Between 2018 and 2020, Duff was credited as executive producer on Star Trek: Discovery and co‑wrote the episode "Die Trying" with Sean Cochran, which aired on November 12, 2020. He also served as executive producer on Star Trek: Picard, writing the episodes "Remembrance" and "The End is the Beginning".
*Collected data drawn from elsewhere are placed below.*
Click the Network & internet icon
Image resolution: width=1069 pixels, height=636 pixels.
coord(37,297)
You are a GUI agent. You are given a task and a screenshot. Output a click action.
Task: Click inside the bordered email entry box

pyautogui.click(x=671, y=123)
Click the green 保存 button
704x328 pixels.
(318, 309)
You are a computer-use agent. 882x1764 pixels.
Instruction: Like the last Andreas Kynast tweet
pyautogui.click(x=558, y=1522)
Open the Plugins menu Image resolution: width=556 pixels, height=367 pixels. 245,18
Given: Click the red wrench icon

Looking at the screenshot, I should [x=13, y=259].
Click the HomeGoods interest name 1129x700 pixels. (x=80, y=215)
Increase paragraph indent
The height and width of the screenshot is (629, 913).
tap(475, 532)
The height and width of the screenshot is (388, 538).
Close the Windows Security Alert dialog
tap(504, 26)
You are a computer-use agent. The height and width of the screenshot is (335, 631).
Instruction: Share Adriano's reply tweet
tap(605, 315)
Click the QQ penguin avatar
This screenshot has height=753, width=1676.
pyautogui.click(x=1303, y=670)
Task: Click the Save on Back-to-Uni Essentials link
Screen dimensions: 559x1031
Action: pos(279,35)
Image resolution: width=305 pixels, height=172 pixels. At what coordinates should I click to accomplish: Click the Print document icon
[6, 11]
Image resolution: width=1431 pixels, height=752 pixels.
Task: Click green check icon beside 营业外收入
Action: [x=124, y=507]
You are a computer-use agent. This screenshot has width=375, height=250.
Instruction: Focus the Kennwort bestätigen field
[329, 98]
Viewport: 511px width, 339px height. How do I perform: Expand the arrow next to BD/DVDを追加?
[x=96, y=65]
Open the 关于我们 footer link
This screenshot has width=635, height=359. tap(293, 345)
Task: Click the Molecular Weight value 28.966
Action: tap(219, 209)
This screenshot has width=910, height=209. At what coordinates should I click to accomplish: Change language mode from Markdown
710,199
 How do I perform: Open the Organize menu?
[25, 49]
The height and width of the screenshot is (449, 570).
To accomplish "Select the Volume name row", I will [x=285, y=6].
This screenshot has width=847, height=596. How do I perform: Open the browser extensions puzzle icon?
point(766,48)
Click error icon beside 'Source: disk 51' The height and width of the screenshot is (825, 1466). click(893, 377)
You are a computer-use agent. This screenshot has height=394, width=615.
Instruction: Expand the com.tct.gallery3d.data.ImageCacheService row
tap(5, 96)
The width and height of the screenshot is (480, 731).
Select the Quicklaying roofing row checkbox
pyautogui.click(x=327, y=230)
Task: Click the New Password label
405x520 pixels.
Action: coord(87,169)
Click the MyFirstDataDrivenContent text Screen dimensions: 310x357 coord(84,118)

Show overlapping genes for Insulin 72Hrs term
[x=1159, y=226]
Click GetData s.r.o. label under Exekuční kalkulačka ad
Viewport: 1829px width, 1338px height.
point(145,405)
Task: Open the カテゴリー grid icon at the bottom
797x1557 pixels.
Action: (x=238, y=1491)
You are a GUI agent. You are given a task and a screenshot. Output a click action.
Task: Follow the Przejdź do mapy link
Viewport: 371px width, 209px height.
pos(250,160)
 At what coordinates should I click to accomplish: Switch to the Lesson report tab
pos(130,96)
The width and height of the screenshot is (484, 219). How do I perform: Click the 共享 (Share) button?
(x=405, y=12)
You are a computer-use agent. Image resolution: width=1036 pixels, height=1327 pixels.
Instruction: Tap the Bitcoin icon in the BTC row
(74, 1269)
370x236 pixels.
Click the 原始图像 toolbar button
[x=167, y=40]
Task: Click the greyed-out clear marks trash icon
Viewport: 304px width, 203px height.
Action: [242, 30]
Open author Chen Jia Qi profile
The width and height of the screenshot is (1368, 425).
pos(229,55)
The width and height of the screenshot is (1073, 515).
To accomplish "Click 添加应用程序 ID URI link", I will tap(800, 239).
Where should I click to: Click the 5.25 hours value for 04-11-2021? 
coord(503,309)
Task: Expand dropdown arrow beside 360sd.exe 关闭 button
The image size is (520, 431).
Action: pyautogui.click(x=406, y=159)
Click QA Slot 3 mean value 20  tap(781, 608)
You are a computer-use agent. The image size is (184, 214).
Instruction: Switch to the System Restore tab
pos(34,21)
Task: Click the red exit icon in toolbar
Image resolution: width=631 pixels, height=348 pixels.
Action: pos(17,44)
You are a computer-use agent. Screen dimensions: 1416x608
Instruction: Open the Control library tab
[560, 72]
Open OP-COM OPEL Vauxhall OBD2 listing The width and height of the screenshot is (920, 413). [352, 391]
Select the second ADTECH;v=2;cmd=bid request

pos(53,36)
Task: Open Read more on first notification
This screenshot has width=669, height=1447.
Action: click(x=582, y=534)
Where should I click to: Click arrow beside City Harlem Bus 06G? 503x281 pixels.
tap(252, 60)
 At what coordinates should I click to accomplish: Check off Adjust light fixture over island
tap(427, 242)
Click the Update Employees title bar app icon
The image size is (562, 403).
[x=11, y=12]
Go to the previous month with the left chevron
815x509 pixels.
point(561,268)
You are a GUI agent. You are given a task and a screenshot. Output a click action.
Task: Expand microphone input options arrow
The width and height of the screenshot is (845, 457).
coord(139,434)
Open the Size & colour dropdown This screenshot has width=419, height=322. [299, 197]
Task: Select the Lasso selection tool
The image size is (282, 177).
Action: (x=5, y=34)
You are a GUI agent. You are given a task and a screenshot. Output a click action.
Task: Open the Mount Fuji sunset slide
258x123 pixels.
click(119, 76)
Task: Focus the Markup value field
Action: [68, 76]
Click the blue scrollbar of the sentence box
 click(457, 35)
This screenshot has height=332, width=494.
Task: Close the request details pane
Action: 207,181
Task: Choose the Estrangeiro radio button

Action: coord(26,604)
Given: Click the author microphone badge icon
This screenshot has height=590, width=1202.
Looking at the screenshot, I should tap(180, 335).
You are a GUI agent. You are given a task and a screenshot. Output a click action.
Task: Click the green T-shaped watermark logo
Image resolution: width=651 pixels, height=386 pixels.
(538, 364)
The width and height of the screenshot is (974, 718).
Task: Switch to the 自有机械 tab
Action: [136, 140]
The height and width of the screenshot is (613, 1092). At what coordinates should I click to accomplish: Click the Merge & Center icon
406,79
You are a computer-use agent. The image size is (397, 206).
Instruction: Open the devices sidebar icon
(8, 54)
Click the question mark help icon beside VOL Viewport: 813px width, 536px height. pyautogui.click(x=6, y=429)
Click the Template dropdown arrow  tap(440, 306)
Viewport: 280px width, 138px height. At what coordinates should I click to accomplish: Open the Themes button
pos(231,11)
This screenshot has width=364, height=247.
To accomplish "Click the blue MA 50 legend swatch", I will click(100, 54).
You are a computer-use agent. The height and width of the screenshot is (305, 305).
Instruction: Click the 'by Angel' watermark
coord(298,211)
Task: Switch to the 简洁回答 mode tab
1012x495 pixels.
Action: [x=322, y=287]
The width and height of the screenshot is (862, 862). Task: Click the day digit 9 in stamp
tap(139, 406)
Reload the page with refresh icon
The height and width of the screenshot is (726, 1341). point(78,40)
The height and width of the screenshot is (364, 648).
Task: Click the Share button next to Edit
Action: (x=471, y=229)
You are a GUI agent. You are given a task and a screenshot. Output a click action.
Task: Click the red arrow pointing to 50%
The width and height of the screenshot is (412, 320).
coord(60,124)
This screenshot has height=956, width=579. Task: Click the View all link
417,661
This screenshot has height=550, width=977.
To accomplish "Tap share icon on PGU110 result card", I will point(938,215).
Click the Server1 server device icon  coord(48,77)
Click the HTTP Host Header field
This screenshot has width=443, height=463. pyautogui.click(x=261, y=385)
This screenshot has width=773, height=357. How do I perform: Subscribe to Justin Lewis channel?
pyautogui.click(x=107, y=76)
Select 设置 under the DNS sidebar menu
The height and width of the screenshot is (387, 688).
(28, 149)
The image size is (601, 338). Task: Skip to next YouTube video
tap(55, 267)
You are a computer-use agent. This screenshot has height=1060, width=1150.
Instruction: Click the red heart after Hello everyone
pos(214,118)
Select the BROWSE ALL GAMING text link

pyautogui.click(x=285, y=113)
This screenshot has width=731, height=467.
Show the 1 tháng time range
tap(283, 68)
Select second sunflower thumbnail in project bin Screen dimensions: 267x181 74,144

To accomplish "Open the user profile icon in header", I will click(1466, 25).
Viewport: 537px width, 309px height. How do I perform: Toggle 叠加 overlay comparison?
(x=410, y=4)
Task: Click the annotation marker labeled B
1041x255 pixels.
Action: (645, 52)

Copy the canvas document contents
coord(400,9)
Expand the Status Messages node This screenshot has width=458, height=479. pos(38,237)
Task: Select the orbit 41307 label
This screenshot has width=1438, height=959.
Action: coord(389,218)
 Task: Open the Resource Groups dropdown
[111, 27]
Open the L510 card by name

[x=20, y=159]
Most recently, Duff served as showrunner on Sherlock & Daughter, a series by Brendan Foley based on the Sherlock Holmes stories. The show aired on The CW and Discovery+. He also wrote the episode "Sound Connections," directed by Bryn Higgins.

==Personal life==
Duff is married to actor Phillip P. Keene, who plays Buzz Watson on The Closer and Major Crimes.

==Filmography==

| Year | Title | Credited as |  |  |  |  |
| Writer | Producer | Director | Notes | Ref |
| 1992 | Doing Time on Maple Drive | Yes | No | No | TV movie |  |
| 1993 | Without a Kiss Goodbye | Yes | No | No | TV movie |  |
| 1993 | A Song for You | Yes | No | No | Short film |  |
| 1995 | Betrayed: A Story of Three Women | Yes | No | No | TV movie |  |
| 1995 | 919 Fifth Avenue | Yes | No | No | TV movie |  |
| 1995 | Long Island Fever | Yes | Yes | No | TV movie, co-executive producer |  |
| 1996 | The War at Home | Yes | Yes | No | Feature film, adapted from Duff's play Homefront |  |
| 1996 | Texas Graces | No | Yes | No | TV movie, co-executive producer |  |
| 1999–2001 | Popular | Yes | No | No | Supervising writer |  |
| 2001 | Felicity | Yes | No | No | Episode: "My Best Friend's Wedding" |  |
| 2001 | Enterprise | Yes | No | No | Episode: "Fortunate Son" |  |
| 2002 | The Agency | Yes | Yes | No | Wrote 3 episodes, consulting producer |  |
| 2002 | Wolf Lake | Yes | Yes | No | Wrote 2 episodes, co-executive producer |  |
| 2004 | The D.A. | Yes | Yes | No | Creator, executive producer |  |
| 2005–2012 | The Closer | Yes | Yes | Yes | Co-creator and showrunner, wrote 20 episodes, directed 4 episodes |  |
| 2012–2018 | Major Crimes | Yes | Yes | Yes | Creator and showrunner, wrote 7 episodes, directed 2 episodes |  |
| 2018–2020 | Star Trek: Discovery | Yes | No | No | Episode: "Die Trying", executive producer |  |
| 2020 | Star Trek: Picard | Yes | Yes | No | Executive producer, wrote "Remembrance" and "The End is the Beginning" |  |
| 2025 | Sherlock & Daughter | No | Yes | No | Showrunner |  |

==Awards and nominations==
Duff was nominated for an Emmy Award for his screenplay for the television movie Doing Time on Maple Drive. He and Mike Berchem scored an Edgar Award nomination in 2007 for their The Closer episode "Blue Blood".

In 2006, he shared the Women's Image Network Award for Outstanding Drama Series for The Closer with Greer Shephard and Michael M. Robin.

==Bibliography==
- Duff, James (2023). Who Dies There?. Amazon Digital Services LLC – KDP. ISBN 9781962896016.